Davacılar vekilinin manevi tazminat talebinin değerlendirilmesinde; Borçlar Kanunu 56.maddesinde şahsi menfaatleri ihlal edilen kimseye ihlalin ve kusurun özel ağırlığının haklı kılması halinde Hakimin manevi tazminata hükmedeceği düzenlenmiş olup; Hakim para miktarının belirlenmesinde hakkaniyet ilkelerini nazara almak durumundadır. Hükmedilecek para miktarı ne ceza ne de tazminattır. Amaç zarara uğrayanda huzur duygusu oluşturmak ve ruhi ızdırabın dindirilmesini sağlamaktır.

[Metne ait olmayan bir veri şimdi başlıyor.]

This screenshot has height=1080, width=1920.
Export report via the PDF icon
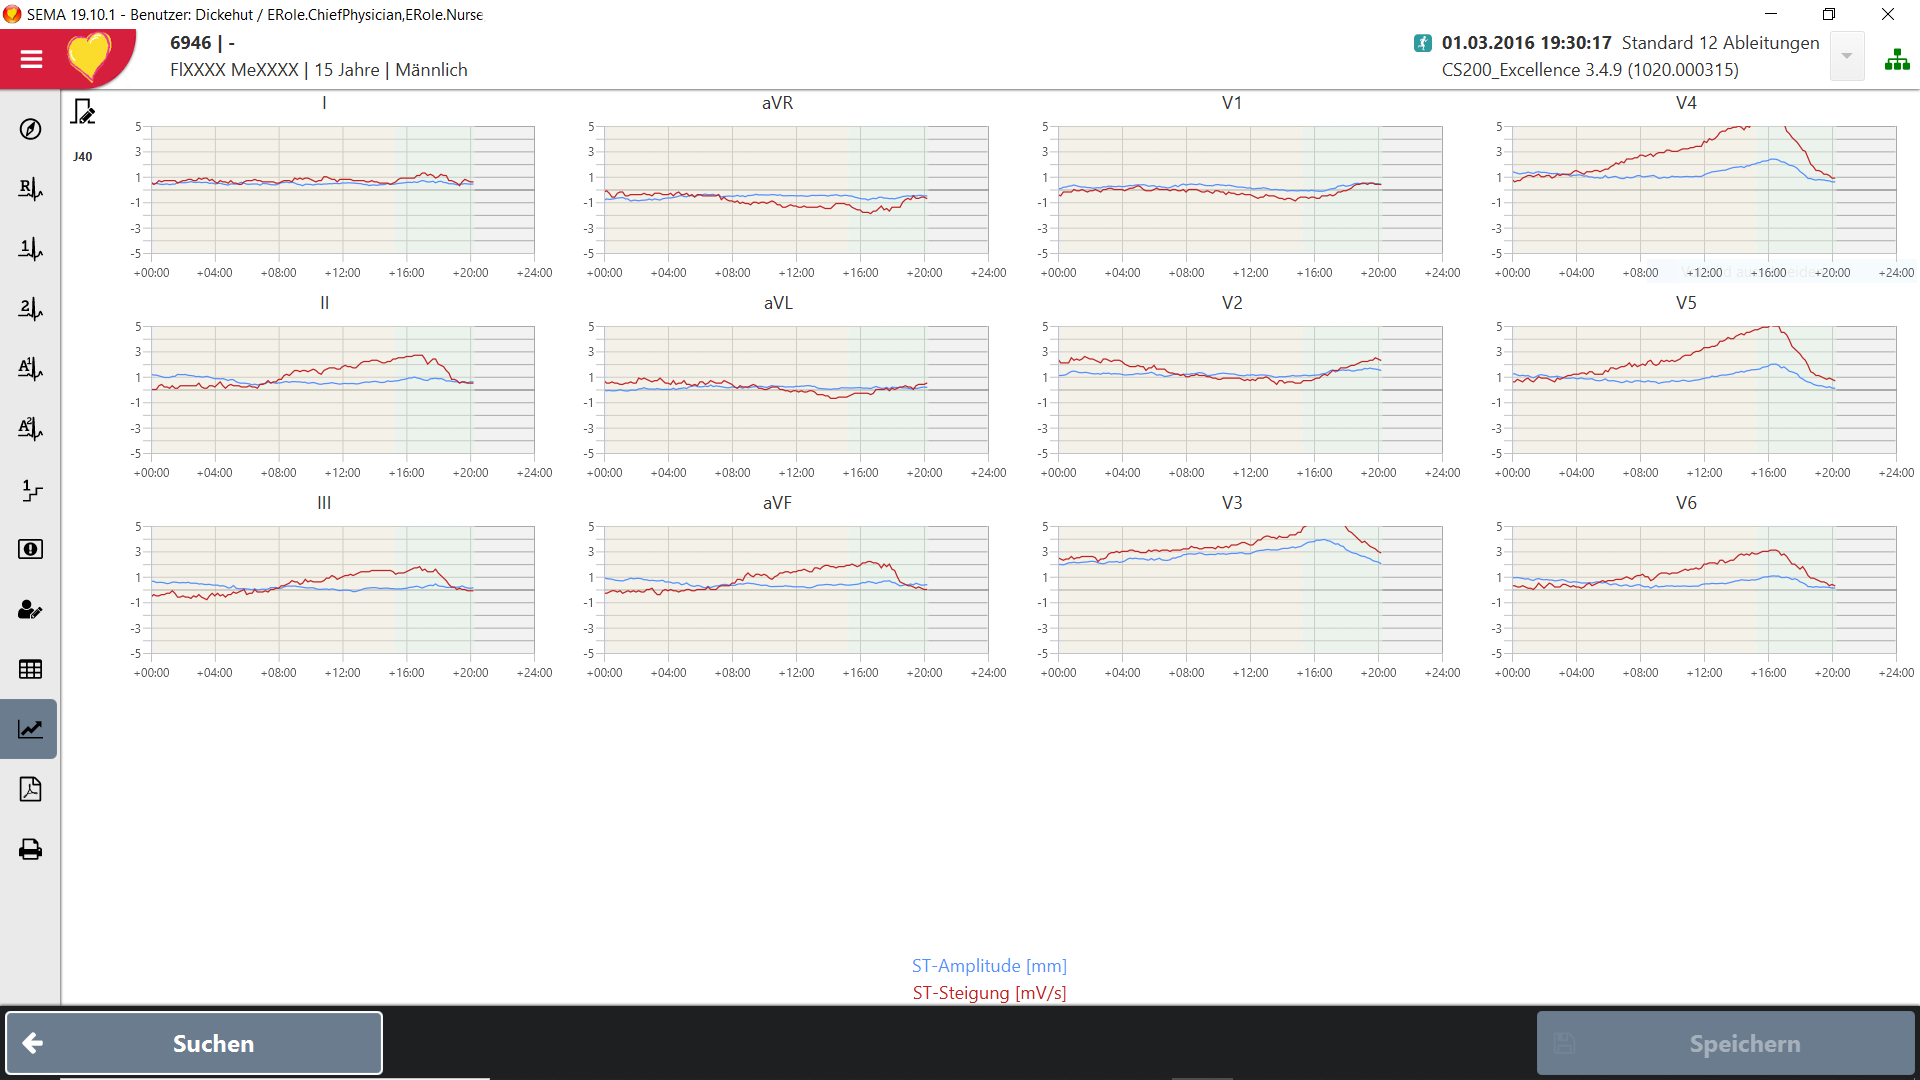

Açıklanan nedenlerle BK. 56/2 maddesi gereğince davacıların manevi tazminat taleplerinin tarafların kusuru, ekonomik ve sosyal durumları, özel hal ve şartlar nazara alınarak kısmen kabulü ile davacı …. yönünden ……TL, davacı ……. yönünden …..TL olmak üzere toplam ….TL manevi tazminatın kaza tarihi itibariyle işleyeck yasal faizi ile davalılar ….. ve …..’den müştereken ve müteselsilen tahsili ile davacılar verilmesine, Yargıtay 17. Hukuk Dairesi’nin 07/05/2013 tarih ve 2012/9422 Esas, 2013/6530 Karar sayılı ilamı doğrultusunda davacıların davada ihtiyari dava arkadaşı konumunda olmaları nazara alınarak Avukatlık Asgari Ücret Tarifesi gereğince ayrı ayrı vekalet ücreti takdirine dair aşağıdaki hükmün kurulmasına karar vermek gerekmiştir. ” şeklinde davacı …..’in maddi tazminat talebinin ıslah dilekçeside nazara alınarak kısmen kabulü ile; Davalı sigorta sorumluluğu sigorta poliçe limiti ile sınırlı olmak kayıt ve şartı ile …..TL, destekten yoksun kalma tazminatından takdiren %20 oranında kask indirimi yapılmak suretiyle hesaplanan …..TL Maddi tazminatın davalı sigorta şirketi yönünden temerrüd tarihi olan 23/12/2016 tarihinden, diğer davalılar yönünden kaza tarihinden işleyecek yasal faizi ile tüm davalılardan müştereken ve müteselsilen tahsili ile adı geçen davacıya verilmesine, fazlaya ilişkin talebin reddine, davacıların manevi tazminat taleplerinin kısmen kabulü ile; davacı ….. yönenden …..TL, davacı ….. yönünden …..TL olmak üzere toplam …..TL manevi tazminatın kaza tarihinden itibaren işleyecek yasal faizi ile davalılır …. ve ……’ten müştereken ve müteselsilen tahsili ile adı geçen davacılara verilmesine, fazlaya ilişkin taleplerin reddine dair hükmün kurulduğu anlaşılmıştır.
DELİLLER :
Konya …Asliye Ticaret Mahkemesi … Esas …. Karar sayılı dosya
İSTİNAF NEDENLERİ :
Davalılar …ve ….vekili sunduğu istinaf başvuru dilekçesinde özetle; yaşanan kazanın meydana geliş şekli, tarafların kusur durumları, müvekkillerinin olay sonrası tutumu ve yaşadıkları üzüntünün dikkate alındığında hükmedilen manevi tazminatın yüksek olduğunu, maddi tazminat yönünden ise hükme esas alınan 27/09/2018 tarihli bilirkişi raporunda müteveffanın tekrar evlenme olasılığı konusunda bir inceleme yapılmadığını, raporda müteveffanın davacı anneye desteğinin ortak yaşam ve paylaşımının söz konusu olduğunun belirtildiğini ve %25 oranında destek payı üzerinden hesaplama yapıldığını ancak dosya kapsamında davacının annesi ile ortak yaşadığına dair herhangi bir delilin bulunmadığını, davacının annesi ile kendisinin adreslerinin de farklı olduğunu bu nedenle bu bilirkişi raporunun kabulünün mümkün olmadığını beyan ederek Yerel Mahkemece verilen kararın ortadan kaldırılmasına karar verilmesini talep etmiştir.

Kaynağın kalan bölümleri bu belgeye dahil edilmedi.